Unlike their counterparts in the United States, the European Union has dedicated years to develop comprehensive artificial intelligence legislation.
The European Commission initially proposed the legislation over two years ago and has since made amendments to address emerging concerns related to generative AI. This progress contrasts sharply with the situation in the U.S. Congress, where lawmakers are only now grappling with the risks associated with AI due to the increasing popularity of ChatGPT.
Senate Majority Leader Charles E. Schumer, leading bipartisan efforts in crafting an AI framework, stated that it would likely take months before any legislation is considered, with a focus on specific aspects starting in the fall.
The EU’s legislation builds upon existing frameworks, including data privacy laws, competition regulations in the tech sector, and addressing the harmful impacts of social media. These existing laws already influence the operations of companies in Europe, as demonstrated by Google’s postponement of its chatbot Bard launch due to privacy assessment requests from the Irish Data Protection Commission, responsible for enforcing Europe’s General Data Protection Regulation. Italy also temporarily banned ChatGPT citing concerns about potential violations of European data privacy rules.

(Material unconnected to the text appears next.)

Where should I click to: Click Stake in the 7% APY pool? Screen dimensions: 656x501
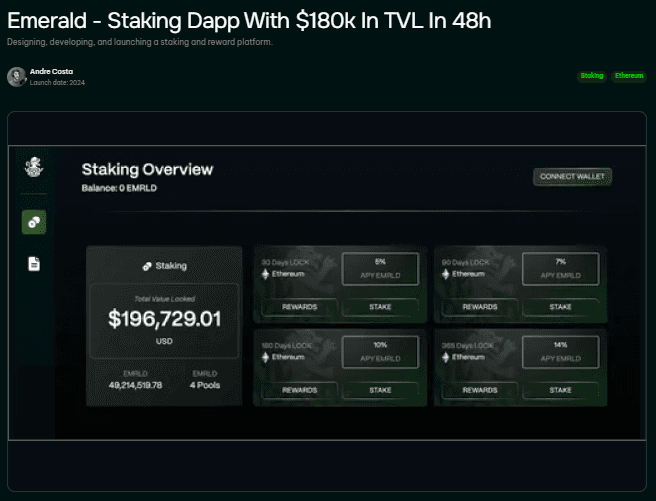pyautogui.click(x=560, y=307)
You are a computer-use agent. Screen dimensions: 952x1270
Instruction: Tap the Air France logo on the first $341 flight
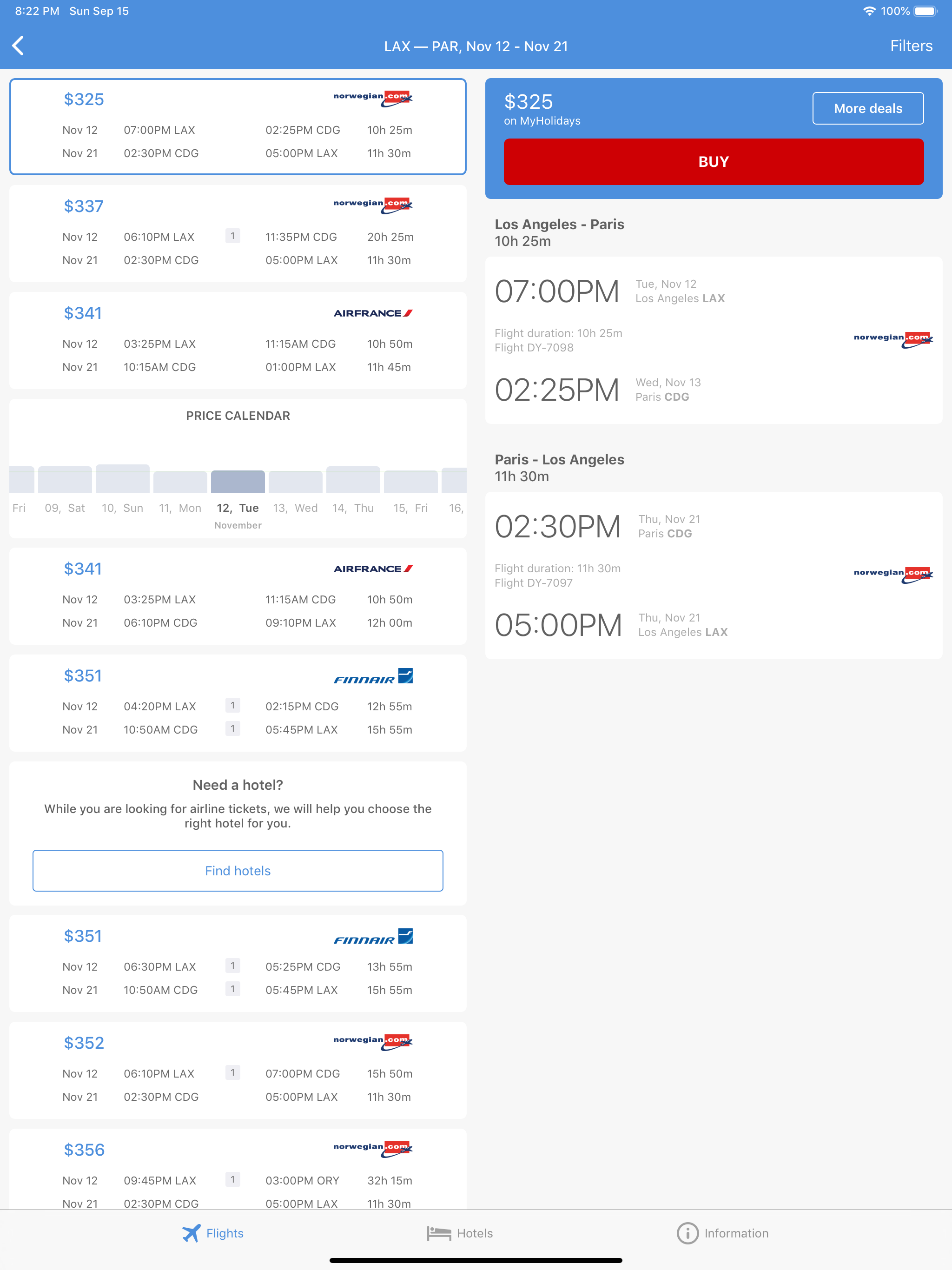coord(373,313)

This move solidifies Europe’s position as the de facto global regulator in the tech industry, shaping rules that impact tech policy worldwide and establishing standards that are likely to affect all consumers.
As companies adjust their practices internationally to avoid dealing with a fragmented regulatory landscape, Microsoft, for example, has committed to extending GDPR rights to all consumers, irrespective of their location in Europe or elsewhere.
In the United States, progress on comprehensive legislation to regulate social media and establish federal online privacy measures has been slow. Congress has yet to pass a bill addressing these issues.
Senate Majority Leader Charles E. Schumer recently organized a series of private AI briefings for lawmakers. The first briefing, led by MIT professor Antonio Torralba, focused on the current state of AI and its applications.
The subsequent sessions will explore the future of AI and its potential evolution over the next decade, as well as the military and intelligence community’s use of AI (a classified session). The strong attendance at the briefing, with participation from both Democrats and Republicans, underscores the keen interest in the topic on Capitol Hill. Lawmakers described the session as primarily educational, acknowledging that there is much to learn about the complex and rapidly changing field of AI.
Schumer recognizes the challenges in comprehending and keeping up with such a vital and intricate subject, stating that Congress has a lot to learn. The concern among some Democratic lawmakers is the risk of falling behind Europe in setting global rules for technology.
On one hand, Senator Michael F. Bennet emphasized that the United States should be at the forefront of standard-setting and global debates, expressing a desire to catch up with the European Union. On the other hand, Senator Mike Rounds, collaborating with Schumer on AI matters, prioritizes maintaining the United States’ global leadership in developing tools like generative AI.
While not overly concerned about setting new regulations, Rounds aims to incentivize AI creation, fostering its growth compared to other parts of the world, all while safeguarding individual rights.